这个 ORM 引擎展示了元编程在实际框架设计中的核心应用:

  • 元类 ModelMeta 在类定义时自动收集字段信息、设置表名、查找主键,避免了手动配置的冗余
  • 字段描述符 Field 实现了属性访问时的值存储和脏标记追踪,使得 ORM 知道哪些字段需要保存
  • 查询集 QuerySet 采用链式 API 设计,每次调用返回新的 QuerySet 实例,实现查询条件的组合
  • __set_name__ 让描述符知道自己在类中的名称,无需手动传入
重点提示:
  • 生产级 ORM(如 SQLAlchemy、Django ORM)还需要处理关系映射、事务管理、连接池等
  • 描述符的 __get__ 在实例访问时返回值,在类访问时返回描述符本身
  • SQL 参数化查询是防止 SQL 注入的关键,本实现始终使用占位符
  • 元类 + 描述符 + __init_subclass__ 的组合可以构建非常灵活的框架

架构决策总结

Python 元编程提供了三个层次的动态性:__init_subclass__ 适用于简单的子类拦截;描述符协议适用于精细的属性控制;元类适用于完整的类创建控制。
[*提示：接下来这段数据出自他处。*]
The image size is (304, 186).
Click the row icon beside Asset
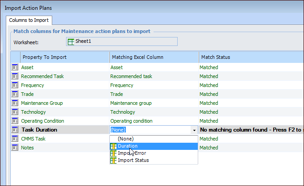pos(15,67)
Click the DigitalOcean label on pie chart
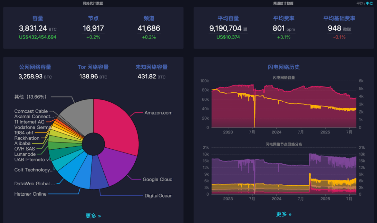 pyautogui.click(x=158, y=196)
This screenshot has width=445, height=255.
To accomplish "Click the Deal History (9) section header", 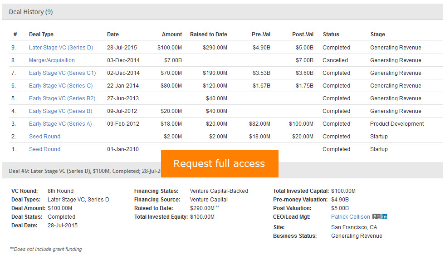I will tap(31, 12).
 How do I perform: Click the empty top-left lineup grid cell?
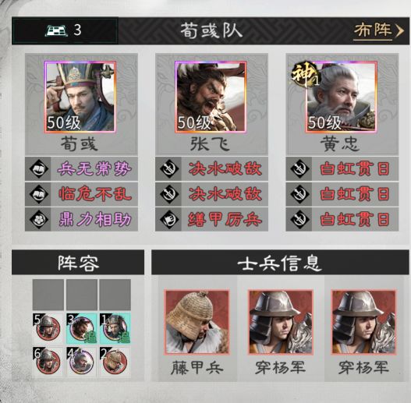(x=48, y=295)
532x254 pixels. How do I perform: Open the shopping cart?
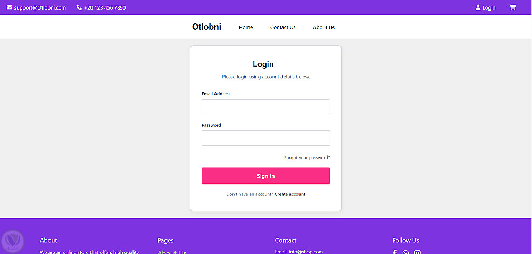(512, 7)
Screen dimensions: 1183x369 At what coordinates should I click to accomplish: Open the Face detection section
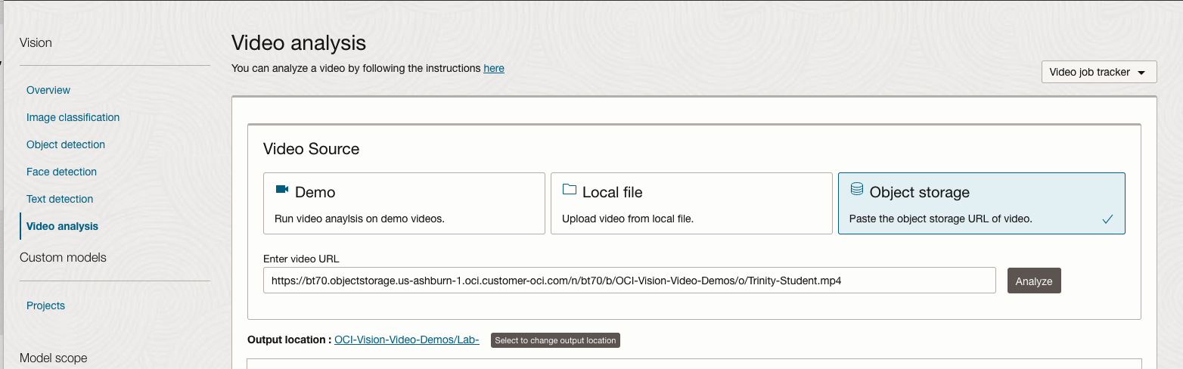point(61,172)
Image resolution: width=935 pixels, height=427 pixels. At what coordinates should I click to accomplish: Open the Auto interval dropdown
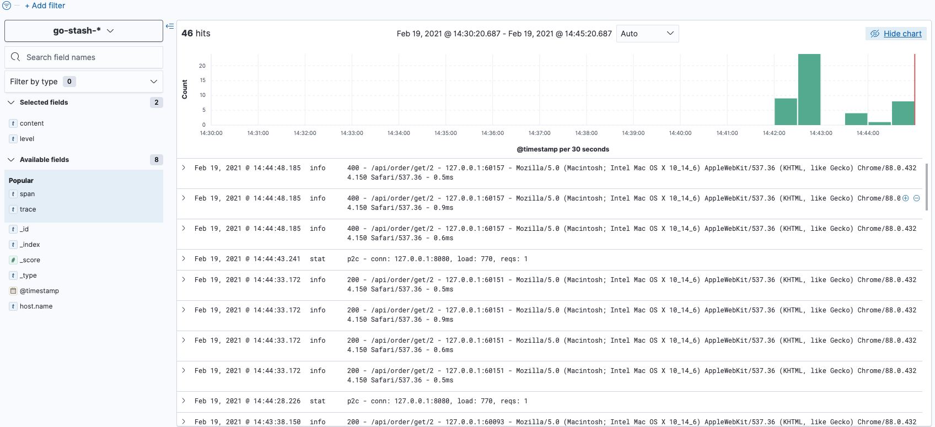point(647,34)
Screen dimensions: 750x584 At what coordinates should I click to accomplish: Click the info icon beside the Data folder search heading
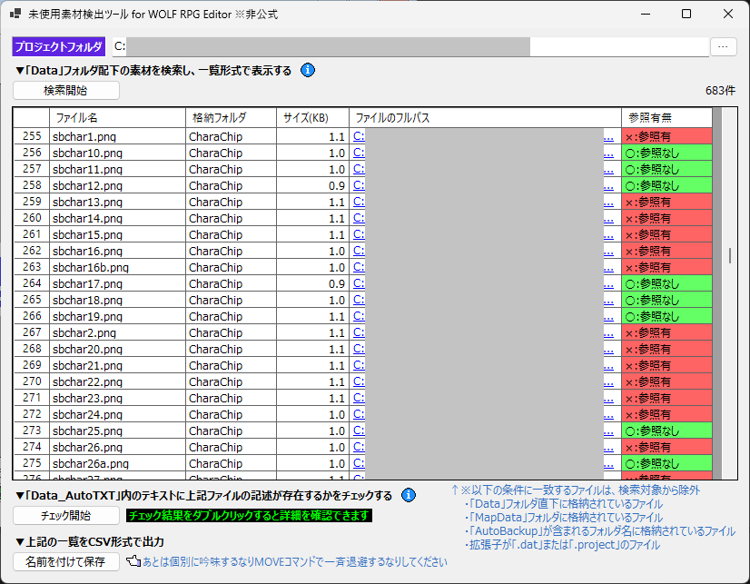click(308, 70)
在实际的框架设计中,这三者往往组合使用:Django ORM 使用元类收集字段、使用描述符实现字段访问;SQLAlchemy 使用描述符实现 InstrumentedAttribute;FastAPI 使用描述符实现依赖注入。

元编程的核心理念是"用代码生成代码"。虽然过度使用元编程会降低可读性,但在框架层面,它是实现声明式 API、减少样板代码、提供统一抽象的关键技术。作为架构师,理解这些底层机制有助于更好地使用现有框架,以及在需要时构建定制化的基础设施。